Enquanto que a GM terá de conseguir em pouco tempo o que não conseguiu em anos, a Chrysler prepara-se para sair da concordata sem muitas perspectivas além de abraçar a Fiat e a Ford se recupera, seus concorrentes buscam aproveitar-se do tombo dos gigantes americanos. A GM deixa de ser uma companhia global, ao se livrar da Opel e Vauxhall, as divisões europeias que lhe renderam US$ 34,4 bilhões em receitas no ano passado.
O espólio europeu da GM já passou à fabricante de autopeças canadense Magna Internacional, uma vencedora surpreendente em negociações cheias de reviravoltas, que se encerraram na sexta-feira com a derrota da principal concorrente, a Fiat. A montadora italiana saiu na frente com a intenção de consolidadora de um setor que sofre hoje com o excesso de capacidade de produção e falta de compradores. Com uma aliança transatlântica em que reuniria o pedaço europeu e latino-americano da GM e os acordos de tecnologia e acionários com o que restou da Chrysler, a Fiat queria chegar à fronteira dos 6 milhões de carros. Com isso, encostaria na Volkswagen e ficaria atrás apenas da Toyota no ranking mundial da produção. A preferência pela Magna deixou o artífice do plano da Fiat, o CEO Sergio Marchionne, frustrado e com um difícil plano B. A Fiat perdeu a oportunidade de fazer uma ótima compra a preço de liquidação e terá de rever a estratégia. Alguns analistas da indústria apontam a Peugeot Citroën como novo alvo da Fiat, mas ele tem pelo menos dois inconvenientes: o preço será maior e a sobreposição de modelos das duas montadoras é muito maior que no caso da Opel.
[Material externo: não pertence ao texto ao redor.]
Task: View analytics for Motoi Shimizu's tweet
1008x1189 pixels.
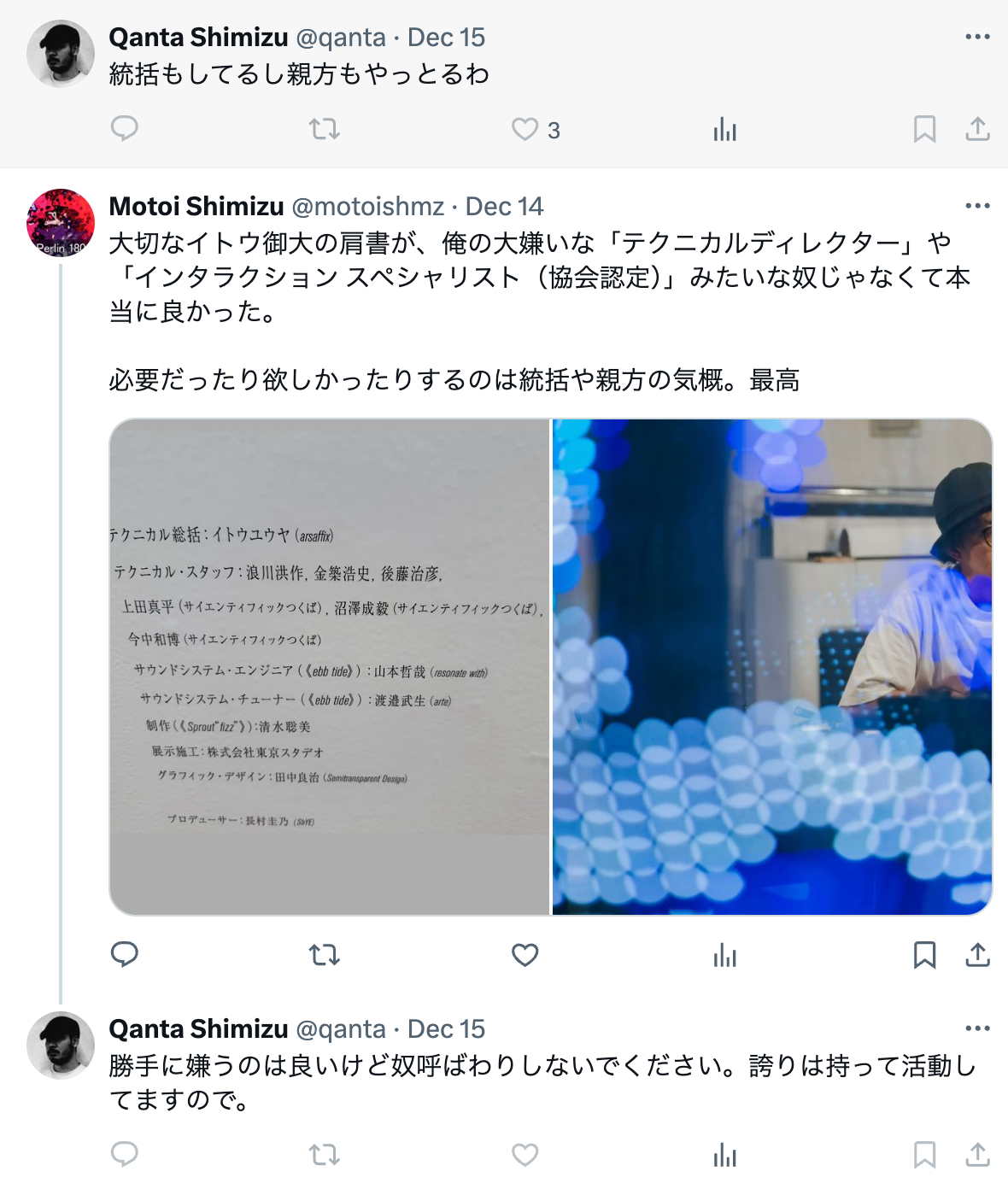Action: point(724,955)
O surgimento da Magna como um jogador no mercado em que aparecia na periferia, como montadora terceirizada de marcas famosas, pode não apontar uma tendência, e menos ainda uma solução para fabricantes que procuram desesperadamente ganhos de escala. A Magna terá 20% da Opel e seu sócio, o banco russo Sberbank, 35%. Um de seus planos é explorar com novas plantas o mercado russo, hoje às voltas com uma enorme recessão. As negociações envolveram boa dose de ingredientes políticos e, ao apresentar propostas que preservavam mais empregos, a Magna pode estar abdicando de fazer reformas necessárias na Opel para torná-la mais competitiva.
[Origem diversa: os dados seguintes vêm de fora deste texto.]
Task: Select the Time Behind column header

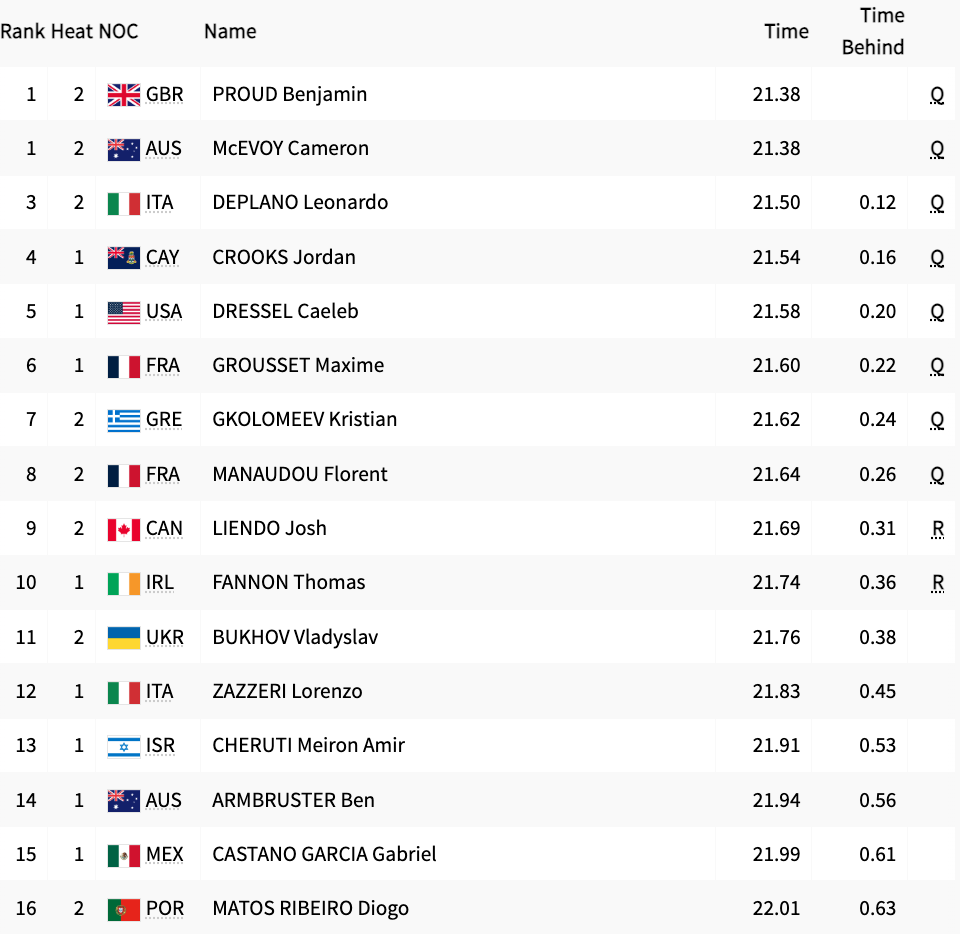Action: point(874,31)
Todas as subsidiárias da GM sentirão abalos em seus negócios. Por outro lado, a divisão latino-americana da GM ganhou maior peso relativo. Além de lucrativa, ela passa a ser a segunda maior fonte de receitas do grupo, com vendas de US$ 20,3 bilhões (incluídos África e Oriente Médio). A Fiat deve fazer mais esforços para abocanhá-la, o que acrescentaria mais 1 milhão de veículos, ao lado dos 2 milhões da Chrysler. Com ela nas mãos, a Fiat chegaria aos 5 milhões e Marchionne deixou claro que vai atrás desses ativos, onde a filial brasileira é certamente a joia da coroa. A GM do Brasil pode, no primeiro momento, reduzir investimentos, após socorrer a matriz e perder dinamismo nos negócios, já que seu comando nos EUA agora concentrará energias em mudar radicalmente a estratégia da empresa. A base tecnológica e modelos dos carros brasileiros da GM sempre vieram da Europa e um ponto de interrogação se coloca agora, depois que a Opel foi vendida.
Nos EUA, a Ford prepara-se para aumentar a produção no terceiro trimestre, enquanto seus rivais GM e Chrysler estão paralisados. Com a GM fora do combate por algum tempo, abrem-se chances de ouro para outras montadoras conquistarem o maior mercado do mundo.